* [REQUIREMENT]: Every line of the data is to be transcribed as it stands.
[[ MATERIAL SHOWN, beginning ]]
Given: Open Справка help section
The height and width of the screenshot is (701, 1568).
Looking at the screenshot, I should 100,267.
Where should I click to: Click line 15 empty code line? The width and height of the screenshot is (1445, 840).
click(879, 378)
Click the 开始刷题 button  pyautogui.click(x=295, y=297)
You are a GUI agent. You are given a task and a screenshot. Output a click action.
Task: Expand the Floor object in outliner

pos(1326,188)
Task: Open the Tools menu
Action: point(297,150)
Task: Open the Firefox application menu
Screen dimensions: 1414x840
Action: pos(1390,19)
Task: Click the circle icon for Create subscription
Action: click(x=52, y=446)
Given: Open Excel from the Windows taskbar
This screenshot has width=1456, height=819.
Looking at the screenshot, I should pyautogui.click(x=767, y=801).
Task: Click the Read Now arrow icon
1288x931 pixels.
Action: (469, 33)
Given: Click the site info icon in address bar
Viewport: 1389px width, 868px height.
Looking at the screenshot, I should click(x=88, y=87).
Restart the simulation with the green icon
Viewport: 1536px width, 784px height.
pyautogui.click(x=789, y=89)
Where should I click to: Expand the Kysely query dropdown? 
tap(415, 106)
[[ MATERIAL SHOWN, end ]]
* [EXERCISE ANSWER]:
Given: Open Справка help section
The height and width of the screenshot is (701, 1568).
Looking at the screenshot, I should 100,267.
Where should I click to: Click line 15 empty code line? The width and height of the screenshot is (1445, 840).
click(879, 378)
Click the 开始刷题 button  pyautogui.click(x=295, y=297)
You are a GUI agent. You are given a task and a screenshot. Output a click action.
Task: Expand the Floor object in outliner

pos(1326,188)
Task: Open the Tools menu
Action: point(297,150)
Task: Open the Firefox application menu
Screen dimensions: 1414x840
Action: pos(1390,19)
Task: Click the circle icon for Create subscription
Action: click(x=52, y=446)
Given: Open Excel from the Windows taskbar
This screenshot has width=1456, height=819.
Looking at the screenshot, I should pyautogui.click(x=767, y=801).
Task: Click the Read Now arrow icon
1288x931 pixels.
Action: (469, 33)
Given: Click the site info icon in address bar
Viewport: 1389px width, 868px height.
Looking at the screenshot, I should click(x=88, y=87).
Restart the simulation with the green icon
Viewport: 1536px width, 784px height.
pyautogui.click(x=789, y=89)
Where should I click to: Expand the Kysely query dropdown? 
tap(415, 106)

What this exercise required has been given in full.